+++ Source information

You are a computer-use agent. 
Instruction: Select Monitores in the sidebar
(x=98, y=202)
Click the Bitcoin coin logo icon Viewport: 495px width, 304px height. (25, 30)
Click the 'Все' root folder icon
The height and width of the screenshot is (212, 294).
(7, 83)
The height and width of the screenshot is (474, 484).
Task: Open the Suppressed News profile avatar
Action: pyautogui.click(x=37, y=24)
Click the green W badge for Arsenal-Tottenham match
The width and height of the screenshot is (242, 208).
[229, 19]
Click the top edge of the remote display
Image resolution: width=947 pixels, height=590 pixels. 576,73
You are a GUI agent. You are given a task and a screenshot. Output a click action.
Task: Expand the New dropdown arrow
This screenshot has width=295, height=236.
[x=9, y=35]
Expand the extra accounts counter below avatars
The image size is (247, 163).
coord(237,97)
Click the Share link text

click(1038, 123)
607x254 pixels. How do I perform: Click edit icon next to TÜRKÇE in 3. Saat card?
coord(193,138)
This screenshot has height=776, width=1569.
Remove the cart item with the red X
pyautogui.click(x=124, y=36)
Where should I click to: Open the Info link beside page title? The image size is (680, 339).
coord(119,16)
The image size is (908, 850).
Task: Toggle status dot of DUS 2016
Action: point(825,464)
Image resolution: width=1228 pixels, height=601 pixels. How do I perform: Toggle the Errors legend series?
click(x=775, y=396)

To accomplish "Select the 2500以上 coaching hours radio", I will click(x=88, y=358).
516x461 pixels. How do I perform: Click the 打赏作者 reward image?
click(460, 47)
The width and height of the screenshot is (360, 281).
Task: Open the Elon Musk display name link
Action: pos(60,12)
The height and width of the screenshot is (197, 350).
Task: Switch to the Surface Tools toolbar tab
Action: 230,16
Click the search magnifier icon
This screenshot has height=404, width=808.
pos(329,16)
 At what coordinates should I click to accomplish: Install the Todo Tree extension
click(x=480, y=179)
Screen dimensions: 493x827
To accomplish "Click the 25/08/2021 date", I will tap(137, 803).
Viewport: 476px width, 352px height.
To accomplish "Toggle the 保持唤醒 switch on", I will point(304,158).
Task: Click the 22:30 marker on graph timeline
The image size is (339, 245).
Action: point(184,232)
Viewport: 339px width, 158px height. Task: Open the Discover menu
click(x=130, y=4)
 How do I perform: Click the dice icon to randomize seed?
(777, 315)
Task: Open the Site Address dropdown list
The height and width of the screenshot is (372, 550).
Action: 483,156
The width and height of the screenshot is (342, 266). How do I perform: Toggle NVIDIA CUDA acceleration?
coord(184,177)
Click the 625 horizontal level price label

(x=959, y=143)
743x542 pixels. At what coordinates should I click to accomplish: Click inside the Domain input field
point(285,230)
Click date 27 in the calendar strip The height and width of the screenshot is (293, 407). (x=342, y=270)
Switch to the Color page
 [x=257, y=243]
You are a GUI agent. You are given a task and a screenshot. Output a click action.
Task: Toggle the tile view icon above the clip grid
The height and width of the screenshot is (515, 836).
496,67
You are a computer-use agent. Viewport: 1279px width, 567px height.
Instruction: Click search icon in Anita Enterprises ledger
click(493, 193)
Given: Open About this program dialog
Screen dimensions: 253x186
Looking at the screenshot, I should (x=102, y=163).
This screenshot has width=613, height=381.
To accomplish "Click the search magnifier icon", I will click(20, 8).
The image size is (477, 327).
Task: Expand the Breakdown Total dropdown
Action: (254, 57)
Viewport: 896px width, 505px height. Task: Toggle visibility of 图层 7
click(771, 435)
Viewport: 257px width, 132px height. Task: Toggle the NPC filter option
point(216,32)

++++++

Problem description:
Of the records above, copy each line that includes "date".

Expected answer:
To accomplish "Click the 25/08/2021 date", I will tap(137, 803).
Click date 27 in the calendar strip The height and width of the screenshot is (293, 407). (x=342, y=270)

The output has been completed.